Child Inclusive Mediation Principles:
The following principles apply to child inclusive mediation:
Voluntary participation: The child or young person participates voluntarily, with the informed consent and support of both parents (or those holding parental responsibility (PR)). Child-Inclusive Mediation cannot be ordered by the courts. Mediators must ensure that they have invited the child to participate and that it is for the child to choose whether they accept any invitation.
Confidentiality: Conversations with a child or young person in the course of mediation are confidential and are not reportable to the court or to third parties except a) where there are safeguarding/child protection concerns or b) where, in exceptional circumstances, the law (or a court) imposes an overriding obligation of disclosure upon the mediator or c) where the child or young person requests the mediator to share specific messages with their parents/carers. Mediators must ensure that they have explained confidentiality (including in relation to safeguarding from harm) in an age appropriate manner and have checked as far as is possible and practicable that the child has understood.

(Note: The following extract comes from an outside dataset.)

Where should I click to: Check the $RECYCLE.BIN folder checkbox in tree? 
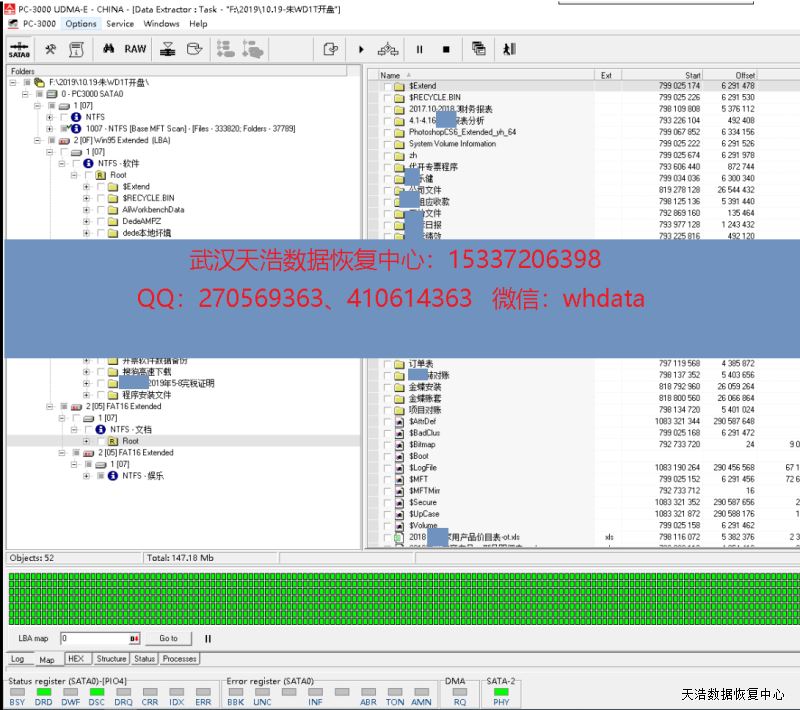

Impartiality and Neutrality as to outcome: The mediator must remain impartial in a meeting with a child or young person and must remain neutral as to the outcome of the mediation. The mediator does not represent the child or act as the child’s advocate.
Decisions remain with the child’s parents (or others holding PR): Children and young people may make requests and offer suggestions, but they are not asked, or given power, to make choices or decisions.
The family mediator is required to have extra training
The mediator is required to have additional training to be approved by the Family Mediation Council to facilitate these meetings. Within our team Ian Walker is so trained. We also have the ability to refer to external mediators or an external child consultant as required.
Ian Walker is trained by Resolution to meet with children as part of the mediation process.
He is a parent of four and has been a member of the Law Society Children Panel for over 24 years which means he is able to represent children in complex court proceedings.
This process can greatly assist parents to make the right decisions for their children.
This doesn’t mean the parents necessarily doing everything the child wants, but rather making informed decisions based on a child’s views and feelings.